To maintain my sanity, whenever I hear someone talk about curing diabetes I keep two things in the back of my mind:
Firstly, for as long as I can remember, a cure for diabetes has always been 10 years away.
Secondly, the press will generally announce a cure for my diabetes once a week, usually based on some shaky evidence involving a 3 day trial on a diabetic mouse and a meerkat where they weren’t given any insulin and then they were run over by a truck, thereby proving that they lived without insulin for 3 days and didn’t die of diabetes.
However, despite the word cure making me a little sceptical, I’m interested in what’s going on out there to try and make up for the ineptitude of my pesky pancreas.
Diatribe (who do a very nice monthly newsletter focussed around research and product developments in diabetes) have produced a 153 page epic on the progress being made towards curing type 1 diabetes. I tend to find these sort of things are written with a distinct bias towards favouring particular areas with the aim of increasing research funds into a particular technique, or are overly optimistic without addressing the realities of life with diabetes.
This is different. Kelly Close and her team have broken down the four main areas of diabetes research into a cure for Type 1 and looked at them with a realistic eye. They look at immune therapeutics, islet and pancreas transplantation, beta cell regeneration and the artificial pancreas. They’ve been clear about where things are blue sky ideas that may come to something in a few decades, and where things are actually a realistic possibility.
The report is pretty easy to read and gave me the best understanding I’ve had for a long time about what’s really going on in the world of Type 1 research. To download a free copy of the report, you just need to join the diatribe mailing list – www.diatribe.us/cure. This is the best overview of research into Type 1 I can ever remember seeing, it’s definitely worth a read.
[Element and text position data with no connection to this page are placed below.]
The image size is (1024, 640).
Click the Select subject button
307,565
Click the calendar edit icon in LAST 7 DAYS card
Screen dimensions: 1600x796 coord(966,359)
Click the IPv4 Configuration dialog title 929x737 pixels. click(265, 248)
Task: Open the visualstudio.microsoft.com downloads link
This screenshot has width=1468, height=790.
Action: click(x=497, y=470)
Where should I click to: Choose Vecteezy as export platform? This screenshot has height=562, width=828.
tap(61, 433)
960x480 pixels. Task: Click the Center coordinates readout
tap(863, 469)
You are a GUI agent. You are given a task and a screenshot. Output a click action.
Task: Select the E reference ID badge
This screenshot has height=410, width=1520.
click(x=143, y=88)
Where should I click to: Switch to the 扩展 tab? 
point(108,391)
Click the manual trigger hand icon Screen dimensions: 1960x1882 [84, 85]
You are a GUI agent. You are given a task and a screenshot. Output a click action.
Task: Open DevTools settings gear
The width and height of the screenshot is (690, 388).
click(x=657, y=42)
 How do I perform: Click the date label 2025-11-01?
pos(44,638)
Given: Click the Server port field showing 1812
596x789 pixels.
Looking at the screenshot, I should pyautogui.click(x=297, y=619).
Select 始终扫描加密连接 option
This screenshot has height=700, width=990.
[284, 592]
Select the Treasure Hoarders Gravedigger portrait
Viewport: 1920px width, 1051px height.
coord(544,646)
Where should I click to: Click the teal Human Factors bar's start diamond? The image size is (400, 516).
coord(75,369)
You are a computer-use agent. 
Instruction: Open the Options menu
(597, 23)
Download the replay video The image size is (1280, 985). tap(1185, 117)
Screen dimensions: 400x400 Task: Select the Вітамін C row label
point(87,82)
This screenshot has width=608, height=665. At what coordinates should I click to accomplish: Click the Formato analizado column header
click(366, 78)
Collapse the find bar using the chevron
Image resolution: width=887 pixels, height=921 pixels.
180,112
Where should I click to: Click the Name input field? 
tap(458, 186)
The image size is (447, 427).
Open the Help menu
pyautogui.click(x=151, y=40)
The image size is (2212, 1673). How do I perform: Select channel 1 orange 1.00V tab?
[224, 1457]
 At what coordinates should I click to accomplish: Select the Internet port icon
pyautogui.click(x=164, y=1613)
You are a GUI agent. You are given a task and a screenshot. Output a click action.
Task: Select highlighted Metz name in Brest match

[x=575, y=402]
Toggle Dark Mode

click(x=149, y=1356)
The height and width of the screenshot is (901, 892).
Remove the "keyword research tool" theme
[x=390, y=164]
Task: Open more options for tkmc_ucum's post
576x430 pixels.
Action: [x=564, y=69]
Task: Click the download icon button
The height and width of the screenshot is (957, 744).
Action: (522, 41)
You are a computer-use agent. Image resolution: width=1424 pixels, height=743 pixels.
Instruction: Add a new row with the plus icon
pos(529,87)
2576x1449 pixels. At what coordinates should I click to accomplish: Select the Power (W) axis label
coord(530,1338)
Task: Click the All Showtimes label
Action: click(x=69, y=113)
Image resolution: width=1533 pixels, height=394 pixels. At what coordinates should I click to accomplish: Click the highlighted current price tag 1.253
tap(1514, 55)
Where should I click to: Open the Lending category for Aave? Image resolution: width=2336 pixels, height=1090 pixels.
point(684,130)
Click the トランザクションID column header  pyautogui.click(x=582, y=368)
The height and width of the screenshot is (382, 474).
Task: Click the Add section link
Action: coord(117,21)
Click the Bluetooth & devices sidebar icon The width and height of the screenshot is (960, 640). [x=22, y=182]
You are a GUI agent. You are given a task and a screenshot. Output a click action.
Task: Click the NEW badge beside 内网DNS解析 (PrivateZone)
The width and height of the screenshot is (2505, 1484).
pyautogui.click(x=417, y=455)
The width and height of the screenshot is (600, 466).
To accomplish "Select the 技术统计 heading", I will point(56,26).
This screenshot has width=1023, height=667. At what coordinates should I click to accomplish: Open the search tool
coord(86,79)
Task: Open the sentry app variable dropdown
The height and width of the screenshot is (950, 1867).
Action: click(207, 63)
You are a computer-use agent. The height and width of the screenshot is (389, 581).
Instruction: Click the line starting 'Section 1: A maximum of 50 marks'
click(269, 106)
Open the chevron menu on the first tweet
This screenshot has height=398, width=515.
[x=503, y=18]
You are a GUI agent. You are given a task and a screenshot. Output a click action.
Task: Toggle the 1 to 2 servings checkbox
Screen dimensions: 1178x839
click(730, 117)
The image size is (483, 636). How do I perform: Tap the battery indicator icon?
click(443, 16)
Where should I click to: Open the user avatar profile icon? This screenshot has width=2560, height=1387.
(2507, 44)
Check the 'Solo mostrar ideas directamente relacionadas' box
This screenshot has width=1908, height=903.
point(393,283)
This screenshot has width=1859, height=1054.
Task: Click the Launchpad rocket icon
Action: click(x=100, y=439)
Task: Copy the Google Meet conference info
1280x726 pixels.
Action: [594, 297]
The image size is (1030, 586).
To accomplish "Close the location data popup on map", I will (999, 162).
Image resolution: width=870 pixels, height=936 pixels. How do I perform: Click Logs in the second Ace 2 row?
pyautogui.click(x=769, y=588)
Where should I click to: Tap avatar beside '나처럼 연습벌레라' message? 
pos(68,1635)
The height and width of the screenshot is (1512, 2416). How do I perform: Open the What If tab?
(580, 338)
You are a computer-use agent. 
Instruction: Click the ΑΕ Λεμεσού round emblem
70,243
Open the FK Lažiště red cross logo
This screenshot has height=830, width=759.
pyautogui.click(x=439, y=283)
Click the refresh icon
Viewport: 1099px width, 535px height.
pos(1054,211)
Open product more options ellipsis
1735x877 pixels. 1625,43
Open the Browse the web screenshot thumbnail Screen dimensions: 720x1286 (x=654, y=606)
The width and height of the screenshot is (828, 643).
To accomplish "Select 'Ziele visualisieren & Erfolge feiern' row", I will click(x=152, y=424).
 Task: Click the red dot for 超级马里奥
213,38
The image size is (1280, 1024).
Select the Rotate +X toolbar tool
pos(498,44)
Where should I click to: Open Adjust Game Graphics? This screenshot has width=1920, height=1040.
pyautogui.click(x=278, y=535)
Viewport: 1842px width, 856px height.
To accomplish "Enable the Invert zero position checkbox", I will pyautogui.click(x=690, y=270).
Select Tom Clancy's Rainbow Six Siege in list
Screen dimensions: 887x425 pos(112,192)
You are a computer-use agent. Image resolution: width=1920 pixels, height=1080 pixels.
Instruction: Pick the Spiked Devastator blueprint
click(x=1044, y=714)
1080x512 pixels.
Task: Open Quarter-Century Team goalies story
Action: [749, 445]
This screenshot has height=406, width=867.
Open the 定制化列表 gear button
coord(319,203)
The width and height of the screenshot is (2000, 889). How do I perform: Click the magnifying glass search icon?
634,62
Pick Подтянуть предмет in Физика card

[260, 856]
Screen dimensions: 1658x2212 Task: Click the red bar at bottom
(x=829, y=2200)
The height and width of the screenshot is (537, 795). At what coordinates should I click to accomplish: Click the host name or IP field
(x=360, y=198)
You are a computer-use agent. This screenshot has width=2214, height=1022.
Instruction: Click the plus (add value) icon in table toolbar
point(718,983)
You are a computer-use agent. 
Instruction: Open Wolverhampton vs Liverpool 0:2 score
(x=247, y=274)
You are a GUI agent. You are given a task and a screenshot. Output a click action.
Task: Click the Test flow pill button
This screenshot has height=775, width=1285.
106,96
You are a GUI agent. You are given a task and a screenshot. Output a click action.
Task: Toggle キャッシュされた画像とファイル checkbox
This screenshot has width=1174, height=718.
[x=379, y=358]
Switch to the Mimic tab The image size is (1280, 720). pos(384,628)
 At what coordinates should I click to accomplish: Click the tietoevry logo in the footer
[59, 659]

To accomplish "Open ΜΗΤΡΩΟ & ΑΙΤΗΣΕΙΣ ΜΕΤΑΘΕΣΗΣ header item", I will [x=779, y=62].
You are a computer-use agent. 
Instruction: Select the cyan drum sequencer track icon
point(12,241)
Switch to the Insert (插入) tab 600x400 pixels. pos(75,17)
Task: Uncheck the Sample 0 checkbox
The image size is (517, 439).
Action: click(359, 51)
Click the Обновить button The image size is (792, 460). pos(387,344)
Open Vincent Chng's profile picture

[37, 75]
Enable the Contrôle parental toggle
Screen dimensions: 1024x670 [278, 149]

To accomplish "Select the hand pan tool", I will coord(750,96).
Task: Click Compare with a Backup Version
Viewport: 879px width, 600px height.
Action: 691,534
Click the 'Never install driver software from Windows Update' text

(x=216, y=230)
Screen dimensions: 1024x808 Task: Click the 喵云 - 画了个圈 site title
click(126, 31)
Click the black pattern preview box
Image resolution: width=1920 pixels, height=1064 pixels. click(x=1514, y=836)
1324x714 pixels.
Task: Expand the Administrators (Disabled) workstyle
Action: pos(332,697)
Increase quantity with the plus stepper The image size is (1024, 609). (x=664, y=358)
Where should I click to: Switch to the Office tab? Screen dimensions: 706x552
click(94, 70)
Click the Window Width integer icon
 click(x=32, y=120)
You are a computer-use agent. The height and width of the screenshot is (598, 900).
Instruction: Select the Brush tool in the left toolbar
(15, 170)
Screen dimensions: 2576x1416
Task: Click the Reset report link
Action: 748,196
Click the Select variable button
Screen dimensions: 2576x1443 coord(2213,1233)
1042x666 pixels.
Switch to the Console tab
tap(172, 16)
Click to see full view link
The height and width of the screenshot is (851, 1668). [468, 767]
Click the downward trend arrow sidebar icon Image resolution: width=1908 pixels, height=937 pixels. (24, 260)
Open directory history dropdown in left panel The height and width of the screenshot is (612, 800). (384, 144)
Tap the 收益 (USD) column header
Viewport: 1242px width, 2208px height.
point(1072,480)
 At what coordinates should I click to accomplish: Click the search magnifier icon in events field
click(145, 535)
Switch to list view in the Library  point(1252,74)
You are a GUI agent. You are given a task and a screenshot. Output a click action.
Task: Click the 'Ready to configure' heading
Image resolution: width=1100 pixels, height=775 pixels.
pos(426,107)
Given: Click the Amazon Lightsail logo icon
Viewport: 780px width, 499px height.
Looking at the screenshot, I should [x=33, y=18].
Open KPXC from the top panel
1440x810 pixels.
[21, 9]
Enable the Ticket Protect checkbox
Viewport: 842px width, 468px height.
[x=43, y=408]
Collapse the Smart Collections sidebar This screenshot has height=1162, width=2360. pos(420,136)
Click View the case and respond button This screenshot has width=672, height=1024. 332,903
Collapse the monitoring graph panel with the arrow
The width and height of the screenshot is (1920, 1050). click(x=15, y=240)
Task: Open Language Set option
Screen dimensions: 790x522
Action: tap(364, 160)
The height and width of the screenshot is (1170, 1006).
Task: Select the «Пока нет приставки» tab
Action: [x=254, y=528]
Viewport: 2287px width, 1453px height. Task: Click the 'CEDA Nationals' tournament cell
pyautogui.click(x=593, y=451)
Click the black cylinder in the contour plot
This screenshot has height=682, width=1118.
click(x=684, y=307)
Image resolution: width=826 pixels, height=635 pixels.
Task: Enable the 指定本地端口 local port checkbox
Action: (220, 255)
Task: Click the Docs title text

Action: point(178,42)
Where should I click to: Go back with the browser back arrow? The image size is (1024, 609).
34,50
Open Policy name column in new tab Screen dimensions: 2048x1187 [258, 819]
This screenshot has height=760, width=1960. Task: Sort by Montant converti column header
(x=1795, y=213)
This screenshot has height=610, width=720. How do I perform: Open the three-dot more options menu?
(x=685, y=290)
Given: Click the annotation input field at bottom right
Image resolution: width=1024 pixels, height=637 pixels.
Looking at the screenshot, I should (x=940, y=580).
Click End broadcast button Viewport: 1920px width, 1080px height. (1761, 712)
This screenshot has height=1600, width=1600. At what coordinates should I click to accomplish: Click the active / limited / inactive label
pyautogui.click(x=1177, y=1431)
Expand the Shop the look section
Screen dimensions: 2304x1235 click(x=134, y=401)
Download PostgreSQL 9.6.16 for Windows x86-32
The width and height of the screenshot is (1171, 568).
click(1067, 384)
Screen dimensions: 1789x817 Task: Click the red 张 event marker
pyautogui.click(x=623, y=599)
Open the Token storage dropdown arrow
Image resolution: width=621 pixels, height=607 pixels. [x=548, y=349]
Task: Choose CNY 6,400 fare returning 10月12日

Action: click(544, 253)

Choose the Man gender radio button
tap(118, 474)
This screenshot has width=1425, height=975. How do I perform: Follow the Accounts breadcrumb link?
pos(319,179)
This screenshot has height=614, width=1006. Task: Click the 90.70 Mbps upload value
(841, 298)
Great article- shame about the meerkat tho!
One copy downloaded and transferred to my shiny new Kindle to read (I don’t know why I mentioned the Kindle actually. Well I do, I like gadgets. Simple as that!)
I just got a Kindle too. It’s luurvley. But I havent yet progressed to downloading pdfs to go on it. I must give it a go, now you’ve mentioned it….
You can email them directly to [your user name]@free.kindle.com – works a treat. Ohh, ohh, keep an eye on http://www.stripykat.com – funky new Kindle cases coming soon!
How did I turn discussion on Alison’s article into a plug for my wife’s website in so few comments? Good work, me!
I do not have a kindle, but I do have an ipad. Have been thoroughly enjoying it since OH gave tit to me as my 30th wedding anniversary present. He knew technology would please me more than yucky roses. I will read it when I have the time!
Actually, he gave ‘IT’ to me. Not tit. I’m sure you knew this, but thought I’d better make that extra clear.
Well this just hit my inbox from the IEEE this morning (sorry for the url shortener):
http://bit.ly/nPx748
I think I read a similar article by snail mail newsletter when I was first diagnosed all those years ago so I’m not holding my breath!
@furrypaul Ah glucose reading tattoos, the one tattoo I would consider having. They’ve been at this for decades, but I suppose if they keep trying they might get there one day.